Wolfram's theory posited that space is just one of the attributes emerging from a low-level network of nodes, where long-range connections occasionally break out of three-dimensional space altogether. His 6,900-word essay (originally published on his blog) also suggests film-making has "some structural similarities" with software development -- and grapples with the question of how we'd actually communicate with aliens once they've arrived.
Now that we've gotten the "why is this on Slashdot?" post out of the way, can someone please complain about Slashdot editors and then somehow find a way to work in a criticism of SJW's and Microsoft so we can get on with the rest of the comments?
E pluribus unum
Unless there is the "simple physics hack" space travel will be a royal pain in the ass when you take the planning that is involved. The energy problems, bio issues, logistics, all of it.
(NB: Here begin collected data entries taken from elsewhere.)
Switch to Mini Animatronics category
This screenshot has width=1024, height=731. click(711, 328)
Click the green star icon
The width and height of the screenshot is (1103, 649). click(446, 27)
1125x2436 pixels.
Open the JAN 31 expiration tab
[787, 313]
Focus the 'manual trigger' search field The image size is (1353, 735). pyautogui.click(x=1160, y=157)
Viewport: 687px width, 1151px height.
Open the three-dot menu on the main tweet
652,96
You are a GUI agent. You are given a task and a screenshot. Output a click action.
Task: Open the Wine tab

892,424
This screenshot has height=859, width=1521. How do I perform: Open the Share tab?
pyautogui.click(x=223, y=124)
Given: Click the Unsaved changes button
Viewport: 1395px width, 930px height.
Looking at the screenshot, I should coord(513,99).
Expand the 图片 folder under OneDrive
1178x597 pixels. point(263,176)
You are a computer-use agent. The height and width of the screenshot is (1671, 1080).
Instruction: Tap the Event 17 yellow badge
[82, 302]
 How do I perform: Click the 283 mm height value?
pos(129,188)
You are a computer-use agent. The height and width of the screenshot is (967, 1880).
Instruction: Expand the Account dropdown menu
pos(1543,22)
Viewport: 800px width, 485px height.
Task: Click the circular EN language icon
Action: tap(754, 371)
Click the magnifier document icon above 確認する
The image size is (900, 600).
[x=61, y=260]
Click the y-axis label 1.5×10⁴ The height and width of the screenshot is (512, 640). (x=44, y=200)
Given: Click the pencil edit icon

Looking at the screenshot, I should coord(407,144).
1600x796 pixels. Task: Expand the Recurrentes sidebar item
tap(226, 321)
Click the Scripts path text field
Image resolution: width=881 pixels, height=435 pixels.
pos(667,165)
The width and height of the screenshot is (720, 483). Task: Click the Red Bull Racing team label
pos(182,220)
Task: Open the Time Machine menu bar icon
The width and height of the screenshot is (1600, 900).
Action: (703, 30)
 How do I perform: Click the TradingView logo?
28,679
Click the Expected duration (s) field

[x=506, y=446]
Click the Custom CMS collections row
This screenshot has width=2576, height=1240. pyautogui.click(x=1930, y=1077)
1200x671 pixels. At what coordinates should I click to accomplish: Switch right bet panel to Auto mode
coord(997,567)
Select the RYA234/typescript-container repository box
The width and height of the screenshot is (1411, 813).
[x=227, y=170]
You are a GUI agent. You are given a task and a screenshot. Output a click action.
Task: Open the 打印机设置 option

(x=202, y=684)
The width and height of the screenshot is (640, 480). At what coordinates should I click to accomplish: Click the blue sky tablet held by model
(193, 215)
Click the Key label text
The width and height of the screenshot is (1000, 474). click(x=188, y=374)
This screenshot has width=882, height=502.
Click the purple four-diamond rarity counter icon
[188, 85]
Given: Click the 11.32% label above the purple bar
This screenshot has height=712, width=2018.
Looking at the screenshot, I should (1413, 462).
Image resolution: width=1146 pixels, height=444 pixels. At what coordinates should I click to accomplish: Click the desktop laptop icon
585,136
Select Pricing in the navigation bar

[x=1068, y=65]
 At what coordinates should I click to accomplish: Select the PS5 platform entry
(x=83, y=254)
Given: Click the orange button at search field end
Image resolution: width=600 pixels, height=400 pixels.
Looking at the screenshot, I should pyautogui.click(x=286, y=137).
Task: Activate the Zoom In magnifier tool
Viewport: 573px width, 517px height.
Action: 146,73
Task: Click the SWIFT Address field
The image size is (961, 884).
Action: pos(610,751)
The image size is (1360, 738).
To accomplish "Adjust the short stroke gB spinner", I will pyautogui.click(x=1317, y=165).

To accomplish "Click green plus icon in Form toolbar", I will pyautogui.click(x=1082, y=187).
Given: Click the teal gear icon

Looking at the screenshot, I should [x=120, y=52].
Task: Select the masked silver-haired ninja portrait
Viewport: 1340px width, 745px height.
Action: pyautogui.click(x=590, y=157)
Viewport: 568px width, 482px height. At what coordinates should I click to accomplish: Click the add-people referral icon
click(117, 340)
Even if we overcome all of that, you'll be flying into the unknown. Think about it: you want to go see the pillars of creation a thousand light years away. There was a discussion that an explosion may have occurred or was imminent that would destroy them... a thousand years ago. So even if you found the hack tomorrow (say toasting pop tarts still in the Mylar in an upside down toaster) that lets you arrive at the pillars, or anywhere else, instantaneously, then whatever you went to see would have changed or have been long gone over the millennia. This is something sci-fi never fully discloses: hey, see that in the telescope? Let's go! Wait, where the fuck is it??
So for an advanced civilization to find us and make contact, they'd have to have been watching for the past, what, 100 years to pick up on the noise we make or make on hell of a guess as to where we are.
Still sounds like an adventure.
Chewbacon
The Bible is like Wikipedia: written by a bunch of people and verifiable by questionable sources.
I love when scientists describe intelligent alien communications as being difficult due to different "contexts". It really shows just how far scientists have travelled outside of their cities.
Communications-outside-of-context are done all the time. Humanity's historical cultures don't play any role in a Canadian adult speaking with a third-world african child. Yet it's done all the time.
Similarly, adopt a puppy. Learn to live with any intelligent animal. The first time that you catch your puppy in a lie, you'll know that you've learned to communicate across "contexts".
If you want to communicate with an alien species, intelligent or otherwise, it's as easy as it's always been. Your "context" is the one thing you share -- the environment around you. Lock yourself in a room, a cabin in the woods, an asteroid adrift, a mysteriously-locked laboratory, and any two individuals (now sharing a "context") will figure out how to communicate with each other very very very quickly, and pretty darn efficiently too, using whatever works (physical touch, verbal commands, emotional cues, mechanical blocking, et cetera).
In my life, I've trained two birds, four dogs, three cats, and a girl. I've been trained by one dog, two cats, and that very same girl.
But this requires a very simple comprehension of communication, that I worry most people simply do not have. It is this: communication (of thought), however lengthy and prolonged, is the means to an end. That end is always action (or inaction). Taking away any opportunity for communication to surround action, makes communication utterly meaningless. It simply must relate to something else. And obviously so, since the communication of thought requires thought first, and that thought must be of something -- most often of truth. And any truth, once again, comes down to an observable and testable action.
Train a puppy. Along the way, you'll discover that the puppy has trained you too. Sit back, and notice the new common language that's formed between you. It takes about a week -- most of which is about discovering the shared environment that now requires a common language -- you didn't need to talk to each other when you didn't share a house.